= DIRECTIONS FOR THIS TASK =
Every entry below needs to be copied exactly.

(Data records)
- - -

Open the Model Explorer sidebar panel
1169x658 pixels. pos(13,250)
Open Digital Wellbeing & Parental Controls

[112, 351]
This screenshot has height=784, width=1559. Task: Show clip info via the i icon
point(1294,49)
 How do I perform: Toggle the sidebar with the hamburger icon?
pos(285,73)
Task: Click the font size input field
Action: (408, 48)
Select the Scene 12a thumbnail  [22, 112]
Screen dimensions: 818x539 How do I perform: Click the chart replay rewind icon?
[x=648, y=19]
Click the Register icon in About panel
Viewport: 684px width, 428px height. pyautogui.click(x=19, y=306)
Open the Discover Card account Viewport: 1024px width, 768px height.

- - -

= EXERCISE ANSWER =
Open the Model Explorer sidebar panel
1169x658 pixels. pos(13,250)
Open Digital Wellbeing & Parental Controls

[112, 351]
This screenshot has height=784, width=1559. Task: Show clip info via the i icon
point(1294,49)
 How do I perform: Toggle the sidebar with the hamburger icon?
pos(285,73)
Task: Click the font size input field
Action: (408, 48)
Select the Scene 12a thumbnail  [22, 112]
Screen dimensions: 818x539 How do I perform: Click the chart replay rewind icon?
[x=648, y=19]
Click the Register icon in About panel
Viewport: 684px width, 428px height. pyautogui.click(x=19, y=306)
Open the Discover Card account Viewport: 1024px width, 768px height.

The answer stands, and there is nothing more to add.